🗞️ Why in News The ongoing West Asia conflict has disrupted LPG supply chains through the Strait of Hormuz — a chokepoint through which over 90% of India’s LPG imports transit. The Indian Express editorial examines cascading effects on India’s food inflation, institutional nutrition programmes, and the structural vulnerability exposed by India’s deep Gulf energy dependence.
India’s LPG Import Dependence — The Numbers
India’s dependence on Gulf LPG is structural and cannot be rapidly unwound:
| Metric | Figure |
|---|---|
| Annual LPG consumption | ~31.3 million tonnes (MT) |
| Domestic production | ~40% (~12.8 MMT in FY2024-25) |
| Import share | ~60% |
| Gulf/West Asia share of imports | Over 90% |
| Gulf share of total consumption | ~54–56% |
| LPG imports via Strait of Hormuz | Nearly all Gulf imports transit through it |
Top Gulf LPG suppliers: UAE, Qatar, Kuwait, Saudi Arabia — all connected to Indian ports through Hormuz-transiting tankers.

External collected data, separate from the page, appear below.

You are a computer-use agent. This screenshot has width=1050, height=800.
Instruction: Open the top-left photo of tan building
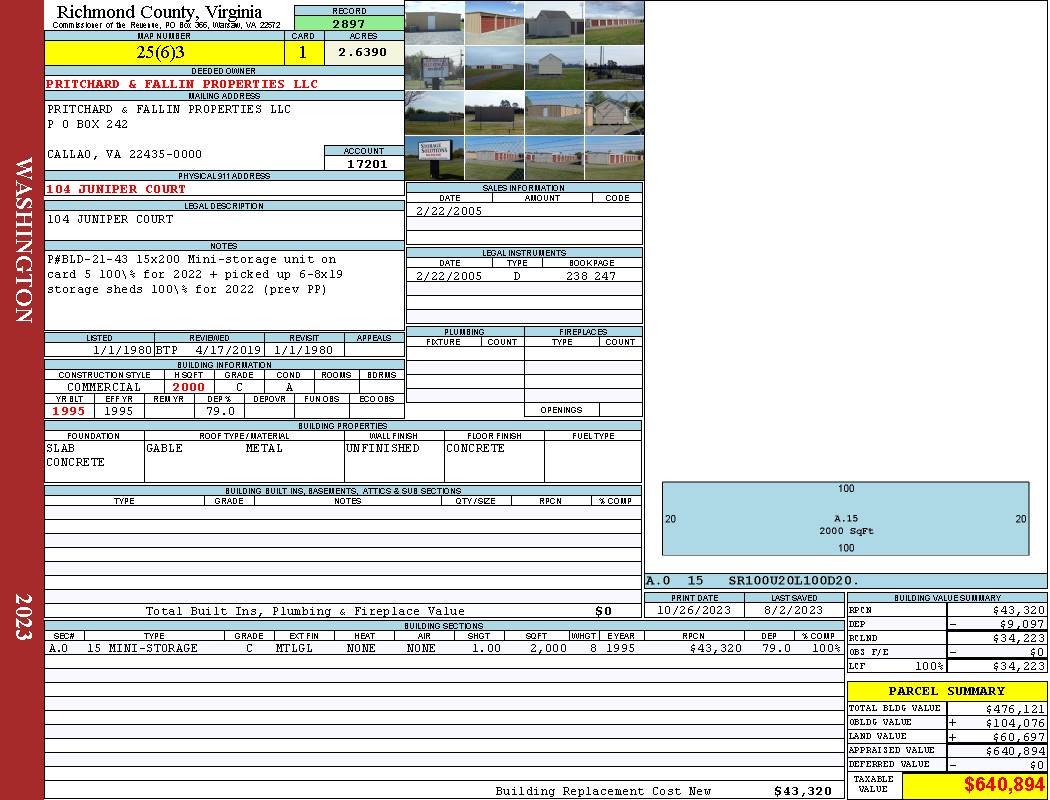point(434,22)
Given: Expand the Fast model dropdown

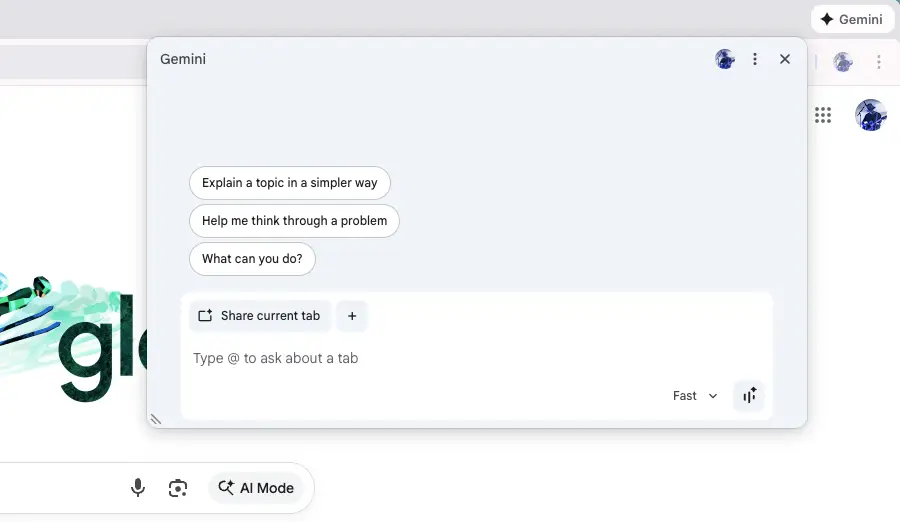Looking at the screenshot, I should pos(695,396).
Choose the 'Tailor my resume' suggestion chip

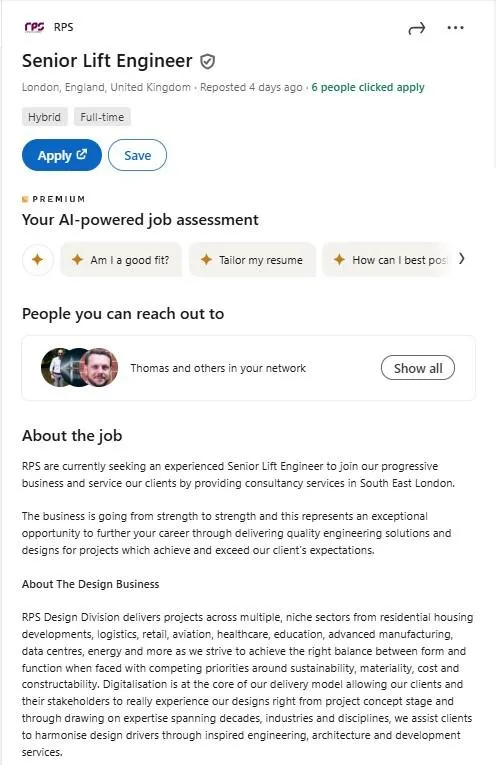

India has tried to diversify towards US LPG (from the Gulf Coast), but logistical constraints — longer shipping times (+15–18 days) and terminal infrastructure limitations — mean Gulf substitution remains partial.

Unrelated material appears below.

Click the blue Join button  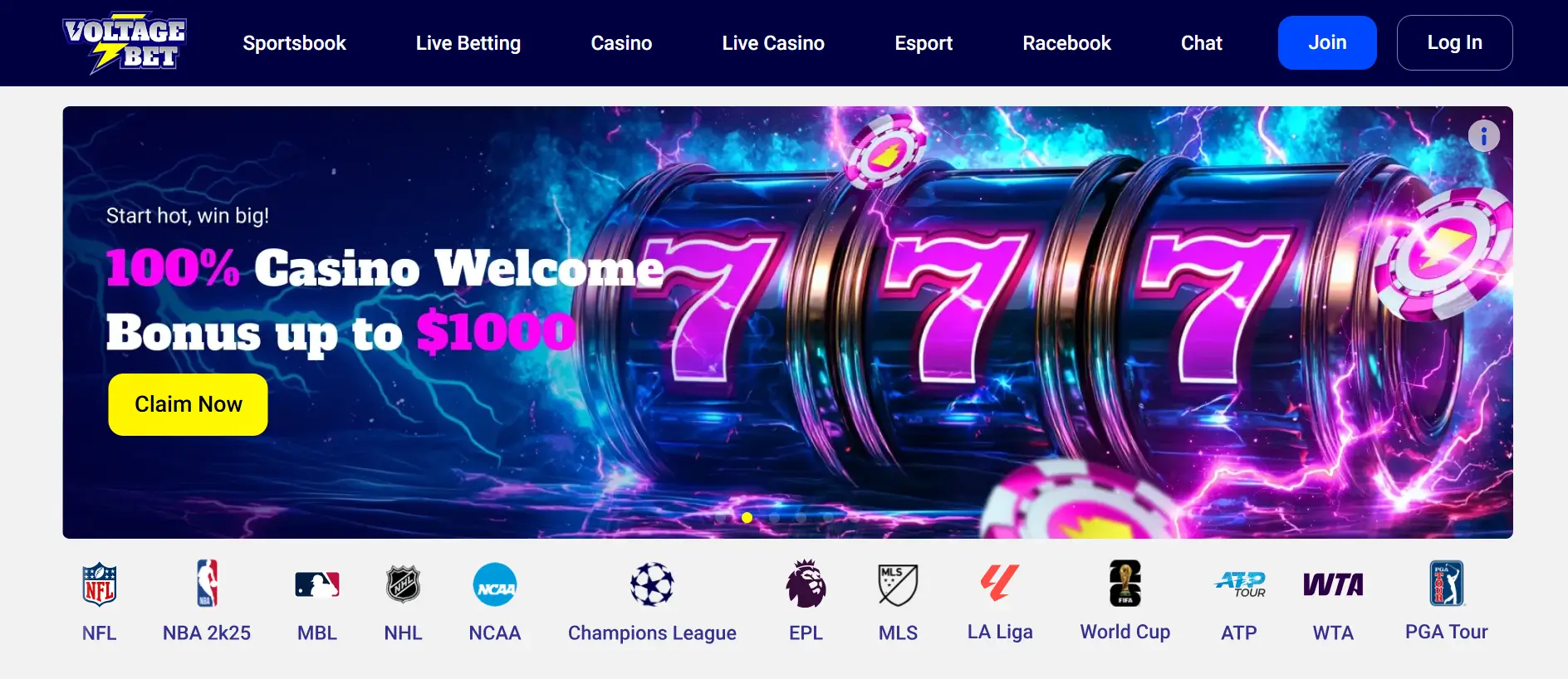(x=1327, y=42)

The Transmission: From Hormuz to the Kitchen
The editorial identifies three distinct channels through which an LPG supply shock reaches India’s food and nutrition security:
Channel 1 — Commercial Sector Cost-Push
LPG is the primary cooking fuel for:
- Restaurants, dhabas, and street food vendors (employing ~7 crore workers)
- Mid-day meal kitchens (serving ~12 crore school children under PM POSHAN)
- Anganwadi cooking centres (under ICDS/Poshan Abhiyaan — ~14 lakh centres)
- Industrial canteens and catering operations
When commercial LPG cylinder supply is rationed or prices rise, food service operating costs increase directly — passing through to consumer food prices in the CPI services component.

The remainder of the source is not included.